November 01, 2018 

By Jillian Beck 

Cal State LA News Service 

 

Pan-African Studies commemorated 50 years at Cal State LA with a ceremony honoring Black leaders and community members.

 

More than 200 faculty, staff, students and supporters gathered in the Golden Eagle Ballroom on Oct. 29 for the Department of Pan-African Studies 5th Annual Black Community Honors Dinner, an evening that looked back on the department’s history and recognized the contributions of individuals who have committed their lives to the liberation and empowerment of the Black community.

 

“This moment affords us an opportunity to vision the world we want to live in—not simply reform what is, but vision and build what we want it to be,” said Melina Abdullah, professor and chair of the Department of Pan-African Studies at Cal State LA. “Think about what we’re celebrating tonight—50 years of Pan-African Studies.”

 

The event marked the launch of a yearlong celebration of the 50th anniversary.

 

Pan-African Studies is the second Black Studies department in the nation, founded amid the social and political turmoil of the late 1960s. The Cal State LA Black Student Union, which was pushing for more Black students and faculty members, helped lead the effort to establish a Black Studies program in 1967. It became a department in 1969.

 

Two of the Black Student Union’s earliest members attended the night’s event: Hiram Channell, who now works in admissions at Cal State LA, and Ayuko Babu, who is executive director and a founder of the Pan African Film Festival in Los Angeles.

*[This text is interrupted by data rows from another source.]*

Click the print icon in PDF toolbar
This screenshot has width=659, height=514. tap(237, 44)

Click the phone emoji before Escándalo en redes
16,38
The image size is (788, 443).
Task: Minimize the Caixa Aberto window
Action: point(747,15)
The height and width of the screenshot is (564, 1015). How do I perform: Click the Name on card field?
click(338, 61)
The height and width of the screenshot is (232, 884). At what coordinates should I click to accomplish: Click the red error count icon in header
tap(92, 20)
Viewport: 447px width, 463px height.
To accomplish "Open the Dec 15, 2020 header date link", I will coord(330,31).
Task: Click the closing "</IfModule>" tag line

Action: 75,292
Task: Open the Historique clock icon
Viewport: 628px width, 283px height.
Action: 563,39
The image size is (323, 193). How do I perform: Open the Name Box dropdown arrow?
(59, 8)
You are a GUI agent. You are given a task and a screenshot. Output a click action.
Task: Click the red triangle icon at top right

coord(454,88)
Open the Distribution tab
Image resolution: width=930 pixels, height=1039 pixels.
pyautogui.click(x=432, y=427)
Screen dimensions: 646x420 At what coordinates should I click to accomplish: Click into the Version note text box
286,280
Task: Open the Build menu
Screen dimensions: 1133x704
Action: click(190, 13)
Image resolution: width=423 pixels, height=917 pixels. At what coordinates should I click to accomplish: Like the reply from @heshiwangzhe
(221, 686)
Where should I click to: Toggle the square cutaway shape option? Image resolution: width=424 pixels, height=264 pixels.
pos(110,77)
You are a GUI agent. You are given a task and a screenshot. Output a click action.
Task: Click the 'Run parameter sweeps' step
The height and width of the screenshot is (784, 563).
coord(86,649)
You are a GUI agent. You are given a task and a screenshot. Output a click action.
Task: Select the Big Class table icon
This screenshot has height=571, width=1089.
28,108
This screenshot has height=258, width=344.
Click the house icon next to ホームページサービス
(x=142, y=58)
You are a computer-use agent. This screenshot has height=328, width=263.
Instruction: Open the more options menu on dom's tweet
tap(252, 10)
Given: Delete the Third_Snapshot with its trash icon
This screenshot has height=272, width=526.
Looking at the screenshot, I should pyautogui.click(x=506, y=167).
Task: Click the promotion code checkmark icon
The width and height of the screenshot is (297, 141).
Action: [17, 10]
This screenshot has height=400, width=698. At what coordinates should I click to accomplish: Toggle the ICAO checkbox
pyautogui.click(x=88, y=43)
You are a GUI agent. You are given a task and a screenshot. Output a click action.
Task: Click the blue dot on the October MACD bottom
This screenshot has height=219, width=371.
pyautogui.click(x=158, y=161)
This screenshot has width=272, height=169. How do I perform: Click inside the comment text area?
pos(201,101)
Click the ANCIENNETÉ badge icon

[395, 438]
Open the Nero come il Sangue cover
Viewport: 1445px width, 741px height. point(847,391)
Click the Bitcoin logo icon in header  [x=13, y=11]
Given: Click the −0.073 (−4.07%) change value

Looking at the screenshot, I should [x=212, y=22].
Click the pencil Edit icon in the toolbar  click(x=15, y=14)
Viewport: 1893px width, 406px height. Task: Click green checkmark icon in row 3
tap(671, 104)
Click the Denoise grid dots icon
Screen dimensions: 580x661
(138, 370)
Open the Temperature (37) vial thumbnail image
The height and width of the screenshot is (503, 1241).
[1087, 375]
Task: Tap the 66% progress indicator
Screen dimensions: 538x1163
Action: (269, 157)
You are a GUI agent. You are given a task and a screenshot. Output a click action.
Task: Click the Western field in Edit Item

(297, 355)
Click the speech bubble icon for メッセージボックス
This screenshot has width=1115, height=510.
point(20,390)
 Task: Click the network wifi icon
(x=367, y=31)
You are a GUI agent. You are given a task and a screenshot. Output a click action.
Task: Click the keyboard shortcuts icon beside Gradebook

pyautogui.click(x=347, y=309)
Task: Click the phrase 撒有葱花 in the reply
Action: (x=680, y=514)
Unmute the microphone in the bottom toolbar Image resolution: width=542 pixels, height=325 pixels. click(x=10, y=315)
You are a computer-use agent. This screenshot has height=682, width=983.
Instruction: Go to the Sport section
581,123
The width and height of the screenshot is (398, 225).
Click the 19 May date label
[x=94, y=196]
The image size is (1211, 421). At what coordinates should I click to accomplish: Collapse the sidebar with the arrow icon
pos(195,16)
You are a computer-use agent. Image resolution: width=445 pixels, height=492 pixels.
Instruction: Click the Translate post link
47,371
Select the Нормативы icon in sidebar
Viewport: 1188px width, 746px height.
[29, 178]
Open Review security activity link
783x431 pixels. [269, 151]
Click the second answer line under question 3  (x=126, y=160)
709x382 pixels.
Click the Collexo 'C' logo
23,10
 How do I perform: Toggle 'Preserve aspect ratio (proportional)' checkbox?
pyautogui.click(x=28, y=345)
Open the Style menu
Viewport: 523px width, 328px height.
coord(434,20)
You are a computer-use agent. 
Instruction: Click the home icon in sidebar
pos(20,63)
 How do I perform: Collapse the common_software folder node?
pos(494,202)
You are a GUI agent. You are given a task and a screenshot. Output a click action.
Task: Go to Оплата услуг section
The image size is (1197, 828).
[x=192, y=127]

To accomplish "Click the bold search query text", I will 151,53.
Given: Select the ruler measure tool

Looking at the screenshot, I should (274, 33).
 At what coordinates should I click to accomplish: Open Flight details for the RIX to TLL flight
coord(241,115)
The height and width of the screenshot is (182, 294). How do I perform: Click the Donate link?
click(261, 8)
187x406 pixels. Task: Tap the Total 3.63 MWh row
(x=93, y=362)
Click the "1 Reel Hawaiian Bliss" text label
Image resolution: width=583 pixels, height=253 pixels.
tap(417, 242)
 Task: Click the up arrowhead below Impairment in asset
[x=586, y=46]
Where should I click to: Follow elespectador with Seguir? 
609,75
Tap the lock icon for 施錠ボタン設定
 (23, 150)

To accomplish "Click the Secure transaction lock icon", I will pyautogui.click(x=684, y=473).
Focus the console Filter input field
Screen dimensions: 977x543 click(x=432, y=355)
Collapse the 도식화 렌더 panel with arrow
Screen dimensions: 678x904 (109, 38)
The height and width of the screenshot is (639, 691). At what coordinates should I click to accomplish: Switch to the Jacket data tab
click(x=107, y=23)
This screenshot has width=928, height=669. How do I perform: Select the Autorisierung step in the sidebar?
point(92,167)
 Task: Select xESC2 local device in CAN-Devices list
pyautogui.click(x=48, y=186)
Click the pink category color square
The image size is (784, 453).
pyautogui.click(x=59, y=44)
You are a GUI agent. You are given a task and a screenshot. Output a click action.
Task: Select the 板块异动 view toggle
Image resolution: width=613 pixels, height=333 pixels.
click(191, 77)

As a student, Babu helped found the Department of Pan-African Studies.

 

Pan-African Studies is part of the Black Studies discipline, which includes academic programs that examine the history, culture, politics, economics and worldviews of people of African descent.

 

The first Black Studies department and first and only College of Ethnic Studies were founded at San Francisco State University in 1968. The establishment followed a five-month student strike, the longest campus strike in United States history, and was led by the Black Student Union and a coalition of student groups.

 

Representatives from across the California State University system came together prior to the dinner at Cal State LA’s Downtown facility for a daylong conference marking 50 years of ethnic studies at the CSU and looking ahead to the future of the field.

 

The night’s honorees were U.S. Rep. Barbara Lee, who represents the 13th Congressional District in the Bay Area; Cal State LA Pan-African Studies alumnus Akinyele Umoja, chair of African American Studies at Georgia State University; Teri Williams, president and chief operating officer of OneUnited Bank, the largest Black-owned bank in the nation; and Nana Lawson Bush V, professor of education and Pan-African Studies at Cal State LA and a traditional African priest.

 

“I visit many, many colleges and universities around the country and I get a chance to meet professors and heads of departments and students, and I just have to say that this is number one if you ask of me,” said Lee, who received the Black Community Honors 2018 Peace and Justice Award. “What a moment this is—in the middle of all that I am doing—to be here with you to be revived and rejuvenated and inspired and motivated to keep fighting the good fight.”

 

With a week until the Nov. 6 midterm election, Lee emphasized the importance of voter participation. “Voting is but one vehicle to our liberation, one path to it, but it’s an important one,” Lee said.

 

Pan-African Studies is housed in the College of Natural and Social Sciences, which is headed by Dean Pamela Scott-Johnson.

 

Cal State LA Provost and Vice President for Academic Affairs Lynn Mahoney delivered the university welcome, reflecting on the history of the late 1960s and similarities with the present day.

 

“As we navigate what’s left of 2018, I am blessed to work at a place where it’s almost an antidote to the national news,” Mahoney said. “As the national news is unrelentingly negative, here every day I see signs of that hope, I see signs of solidarity, and I see signs of resistance. Our commitment to and our legacy of educational equity is still very much alive.” 

 

Abdullah, who introduced the night’s honorees, also recounted her experience taking Black Studies courses while attending Berkeley High School in the Bay Area and the profound impact it had on her life.

 

“It planted seeds in me,” Abdullah said. “So for me, the work that we do in Pan-African Studies is definitely about the subject matter, but more than that it’s about the pedagogy and the epistemology—it’s about the way that we teach and the way that we do our work in communities.”